**Selected passage:**
--- START ---
Faculty were overwhelmingly satisfied with their students’ performance in their online course, the ease of student-to-student interaction, the ability to make changes in their course materials, and the ease of student submissions.
Overall, in online courses, how satisfied are you with:
- Your students’ performance: 85%
- Your ability to interact with students: 71%
- The ease of student-to-student communication: 92%
- The sense of community felt among the students: 75%
- The relationships you have with your students: 67%
- Your ability to make changes to your course materials: 92%
- The ease of student submission of papers, presentations, other assignments or exams: 99%
- The ease of providing feedback, grades, or other information to your students: 78%
No changes are recommended at this time.
Faculty Support Services
Faculty who accessed the following services were satisfied with the support services provided by UNK. The highest satisfaction was with the information sessions offered such as technology training, workshops, and eLuncheons. There were 67 percent of the faculty who did not use the Online Writing Center. The first percentage represents the faculty who were satisfied, followed by the percentage of faculty who were unsatisfied, and then by those who did not use the service.
Overall, how satisfied are you with the following services for your online courses/programs?
- Training for your online course development: 82%, 10%, 7%
- Instructional Design Support: 75%, 10%, 14%
- Information Sessions offered: 92%, 0%, 7%
- eCampus: 85%, 0%, 14%
- Help Desk: 84%, 7%, 7%
- Library: 85%, 0%, 14%
- Writing Center: 31%, 0%, 67%
Data indicates that faculty are generally satisfied with the instructional design support. The training offered, as well as the information sessions, by the instructional designers indicated that they are meeting the needs of the online faculty. However, as the number of online faculty grows, more instructional design support is recommended. The only service that is being used minimally by the online faculty is the Writing Center. Even though the instructional designers have promoted the online Writing Center in various methods, i.e., workshops, eLuncheons, newsletters, emails, and training sessions, there appears to still be many faculty who are unaware of its existence. Continuing Education, in collaboration with the Writing Center, will increase the awareness of the Writing Center services in 2006-07.
STUDENT AND FACULTY COMMENTS
In open comments on the student survey, there were two questions asked. The first one was “What things are done well in online courses or programs at UNK?” There were a total of 169 responses with the majority of those giving positive remarks about the teachers, as well as the flexibility and convenience of online courses.
Out of the 169, 37 of those commented positively regarding their instructors on how well-organized they were or complimenting them on their good communication skills and interaction with the students. A few examples are:
“Very organized classes with knowledgeable instructors.”
--- END ---
**Written instruction 1:**
From the records, extract the lines between the one holding "Click the 'adopted. Fine.' line in quote" and the one holding "[x=367, y=680]", inclusive, and copy them verbatim, leaving out the pictures.
The records have no connection to the survey report above.

**Material supplied:**
--- START ---
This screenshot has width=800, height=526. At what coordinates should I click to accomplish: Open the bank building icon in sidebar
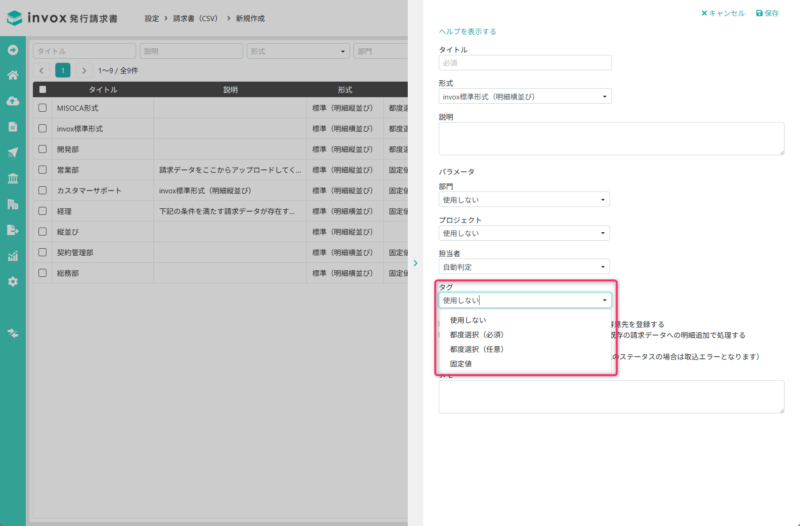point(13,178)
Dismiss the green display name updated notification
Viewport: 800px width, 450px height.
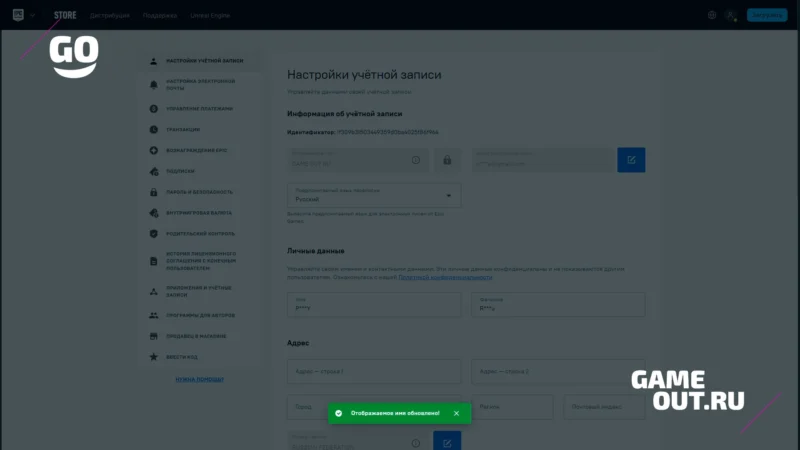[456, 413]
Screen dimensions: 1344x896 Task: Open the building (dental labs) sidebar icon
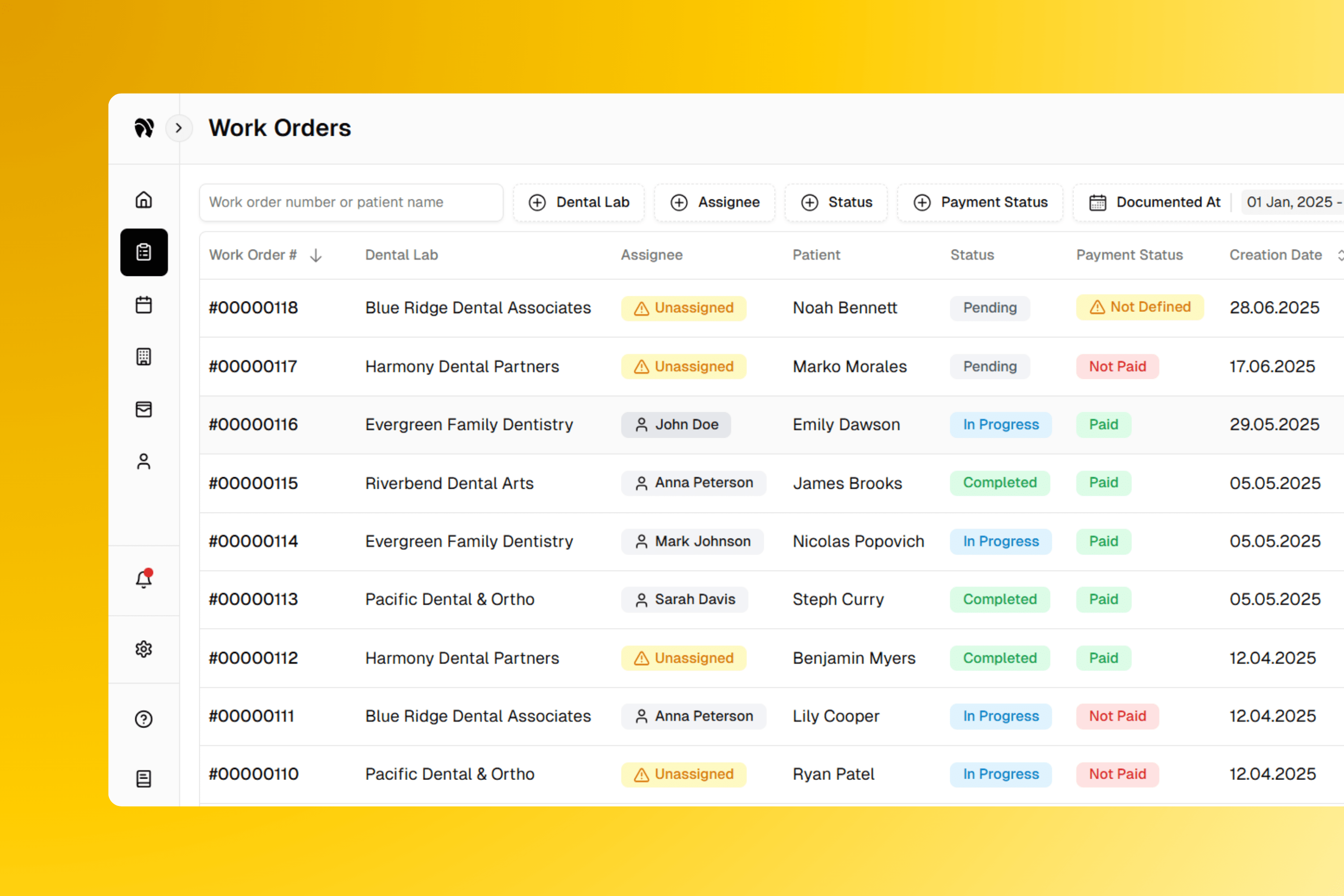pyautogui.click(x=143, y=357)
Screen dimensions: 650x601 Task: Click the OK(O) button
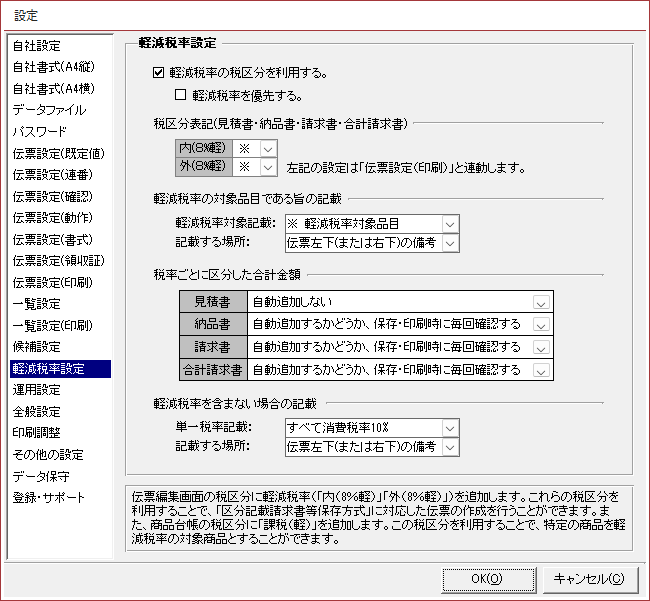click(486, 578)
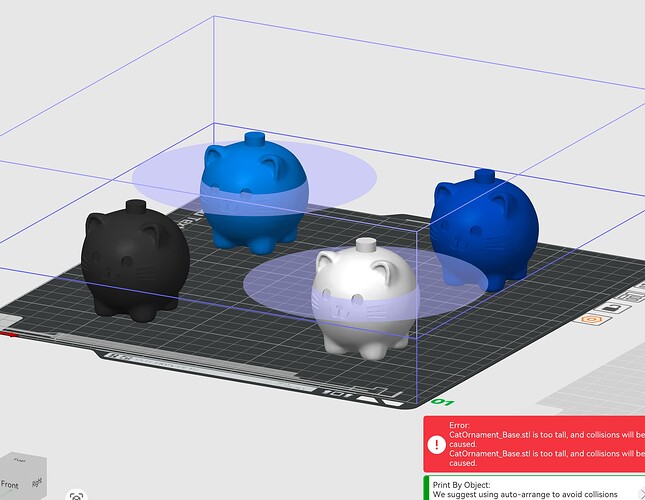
--- END ---
--- START ---
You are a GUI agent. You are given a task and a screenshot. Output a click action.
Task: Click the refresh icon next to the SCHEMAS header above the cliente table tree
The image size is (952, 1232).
--- END ---
--- START ---
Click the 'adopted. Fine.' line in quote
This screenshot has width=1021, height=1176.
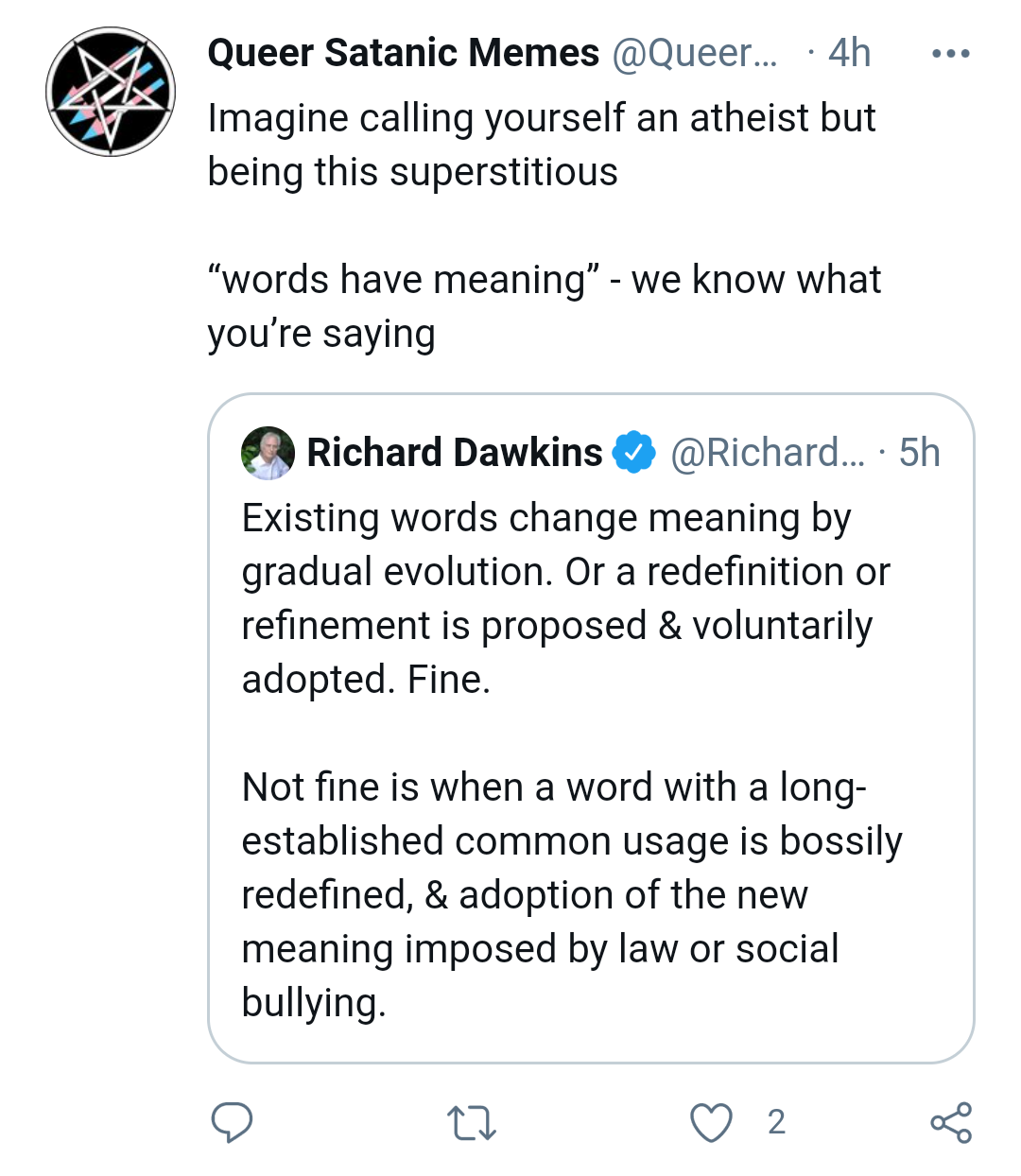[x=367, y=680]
--- END ---
**Written instruction 2:**
Extend the report on online course satisfaction at UNK, picking up after its final sentence.

**Task answer 1:**
Click the 'adopted. Fine.' line in quote
This screenshot has width=1021, height=1176.
[x=367, y=680]

**Task answer 2:**
“My instructor is very good about keeping us posted.”
“All my instructors have organized the information well.”
“I love the online courses. The professors are great.”
“There is more interaction with the professor.”
“The interaction between the instructor and me are wonderful.”
Out of the 169 positive responses, 44 of the students made reference to the flexibility and convenience of online courses. A few of those are as follows:
“Most of the courses were set up to be convenient for working people.”
“I love my online course because it allows me flexibility.”
“I like the flexibility of the online courses.”
“I like the convenience.”
The second question was “What suggestions would you give to make improvements in online courses or programs at UNK?” There were 164 responses with the majority of those expressing the need for more online courses and giving suggestions to faculty on how they can improve their courses.
Out of the 164 responses, 32 of those indicated that more online courses were needed. Some of those comments are:
“Need more of them.”
“Add more classes.”
“Offer more programs.”
“Need to expand into other departments or degree programs.”
There were 48 comments providing feedback on the instructors with the majority of the comments suggesting that faculty do better about responding and providing feedback. They are:
“Quicker responses from professors.”
“Encouragement of instructor feedback.”
“Need faster feedback from instructors.”
“Quicker turnaround time on written assignments.”
Comments indicate that many students are satisfied with the online instructors and appreciate the flexibility and convenience that online courses offer. To address the need of additional online degree programs and courses, funding and staffing need to be improved. Additional funding and staffing are being pursued. Because of the students’ comments referring to faculty who need to respond more quickly, the Instructional Designers will emphasize the need to do this in their communication, consulting, and training with faculty.
Online enrollment at UNK has steadily increased since 2001 when online courses were first offered. As indicated in the chart below, online enrollment has grown from 544 enrollments in 2001-02 to 3,303 enrollments in 2005-06, an increase of 2,759 students or 507 percent.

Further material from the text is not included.